今日、西武ライオンズの松井稼頭央選手が引退を表明した。

こう書き出すと、松井稼頭央の大ファンのような奴がブログを書くような雰囲気になるが、そうでもない。

それよりも、この松井の引退により、パワプロ3の戦士たちがついに全員引退することになってしまったのだ(たぶん)。
※イチローの現在がやや謎ではあるが。
パワプロ

「腕がちぎれるほど投げた。」
と野球界ではよく形容されるが、
「ソフトが焦げるほどやった。」
と自負できるのがこの実況パワフルプロ野球3である。

小4くらいまでは外でサッカーや野球、缶蹴りなどに興じる鼻たれ小僧であったが、この頃から隣のマンションに住む亀ちゃん(西武ファン)の家で来る日も来る日も巨人VS西武の日本シリーズをやり続けるという日々であった。
パワプロ3の巨人は先発に斎藤、槇原、桑田という強力3本柱を擁していた。一方西武も石井丈、郭泰源、新谷という3本がいたため、日本シリーズはその投手をどういう順番で先発させていくかが勝負の肝であった。
一方中継ぎは、西武の鹿取&潮崎はシンカーがすごいが直球が遅いためあまり脅威ではなかった。一方巨人には伝説の不安定石毛を擁していたため、終盤にノーガードの打ち合いになることが多かったような気がする。

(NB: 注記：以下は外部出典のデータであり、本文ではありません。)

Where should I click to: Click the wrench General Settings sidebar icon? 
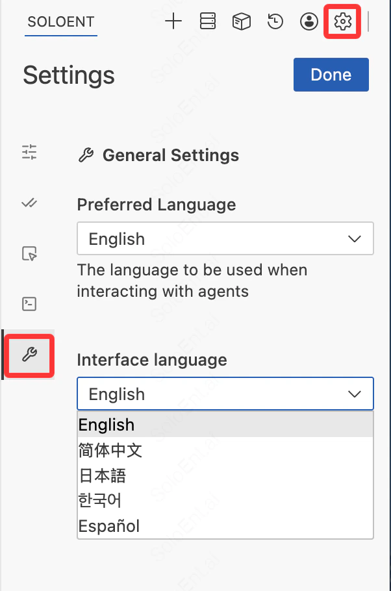pyautogui.click(x=29, y=355)
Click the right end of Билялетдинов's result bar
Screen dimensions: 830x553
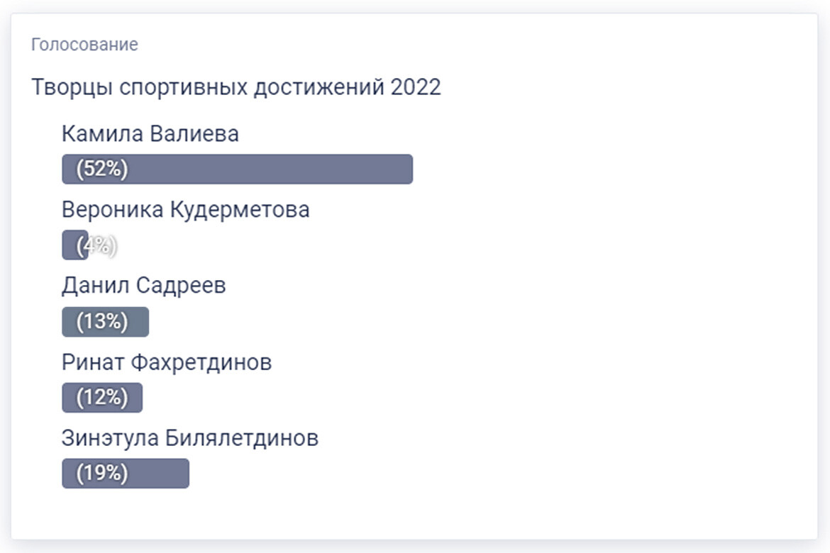(181, 474)
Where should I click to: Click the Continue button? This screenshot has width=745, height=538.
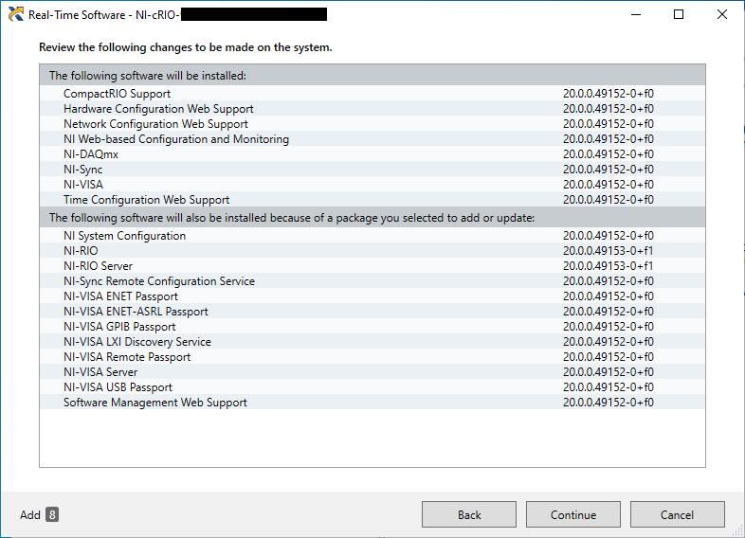click(572, 514)

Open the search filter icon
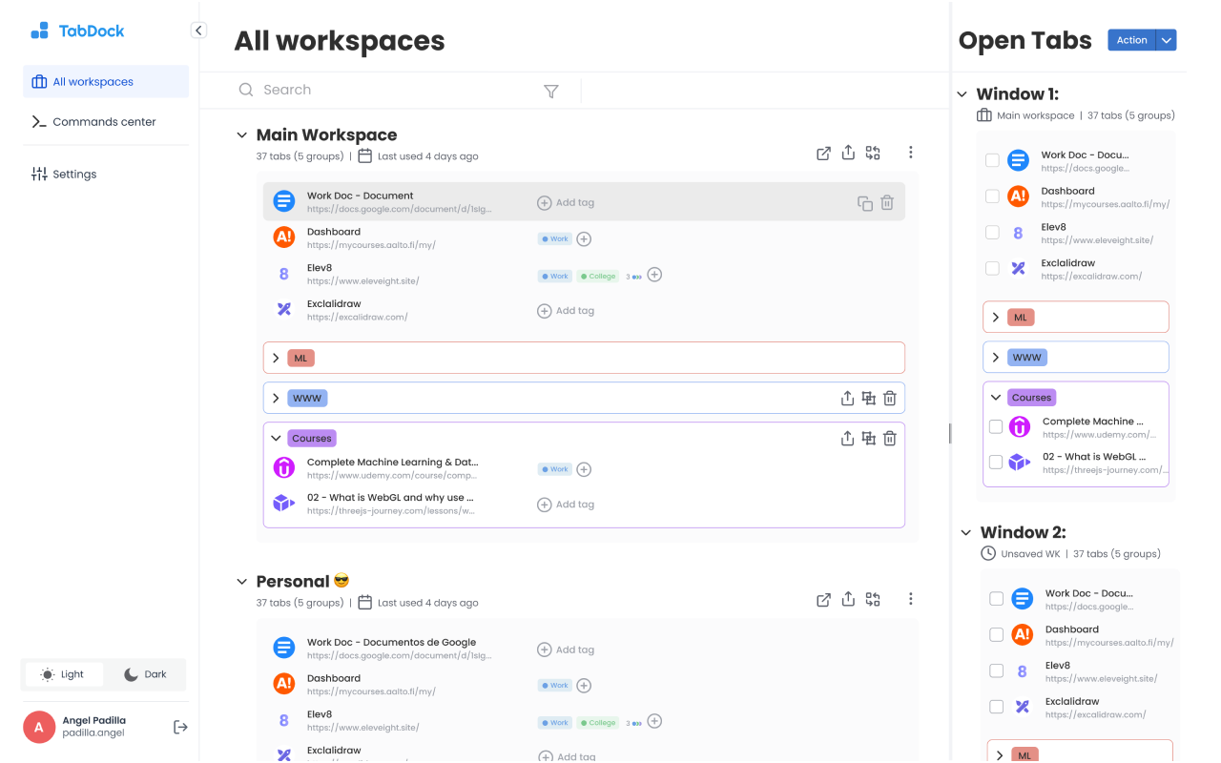point(551,91)
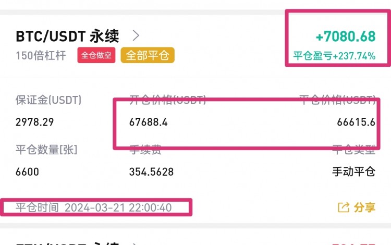Tap the 平仓数量[张] quantity label
391x245 pixels.
click(46, 150)
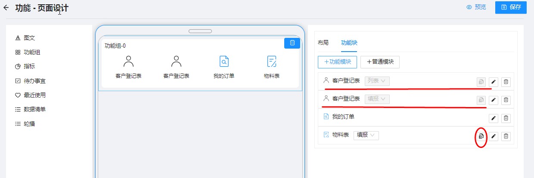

ちなみに亀ちゃんとの一番の思い出は、プレステに代わったいつかのパワプロで、3勝3敗で迎えた第7戦、7回の裏にダンカンという外国人でフォークを狙い打ちし逆転満塁ホームランを打った時に、亀ちゃんが涙を流していたことだ。

17時まで亀ちゃんとパワプロをやり、家に帰って夕食を食べた後もパワプロをしていた。
休みの日は親がダイエー(ホークスではない)に買い物に行く20~30分間がボーナスタイムで、だいたい1試合20分ほどで終わる試合を終えるかどうかで親が帰ってくるというスリリングな日々であった。

他の友人がドラクエやFFに興じている中、とにかく寝ても覚めてもパワプロをしていた。

パワプロ3の松井稼頭央は、パワプロによくありがちな
『ミート、パワーは低いが走力と守備力は高い。』
というイマイチ使いにくい選手だった。

やはりゲームなので、パワーかミートのどちらかは優れていないと困るわけで、
初芝や大豊的な「たまたま当たればスタンドまで飛ぶ」やつか、
波留や福良的な「内野と外野の間にライナーで飛ぶ」やつでないと中々点が取れなかった。

また松井は足が速かったが、キャッチャーが古田や中嶋では盗塁成功できないというなんとも使い勝手の微妙な選手であった(巨人の正捕手村田の前では走り放題)。

なので松井稼頭央のイメージはそんな感じだったので、現実世界で彼がいくら打っても、自分の中ではミート2、パワーEの選手だった。
(彼の全盛期であった自分の高校時代は、プロ野球よりも「トニービン産駒は東京の直線で伸びる」と競馬の血統に夢中だったことに原因があるかもしれない)

そんな子どもの頃の思い出の選手が、ついに引退。
パワプロ3で躍動していたあの選手もこの選手も、みんな現役から去っていってしまった。
パワプロ3ではまだプロ入りしていない高橋由伸が、現役を終え、監督までやってしまっているほど時は流れたのだ。

またあの日のようにランドセルを放り投げて亀ちゃんの家に行き、満塁ホームランをお見舞いしたい。

そんな哀愁を秋の空に感じるのだ。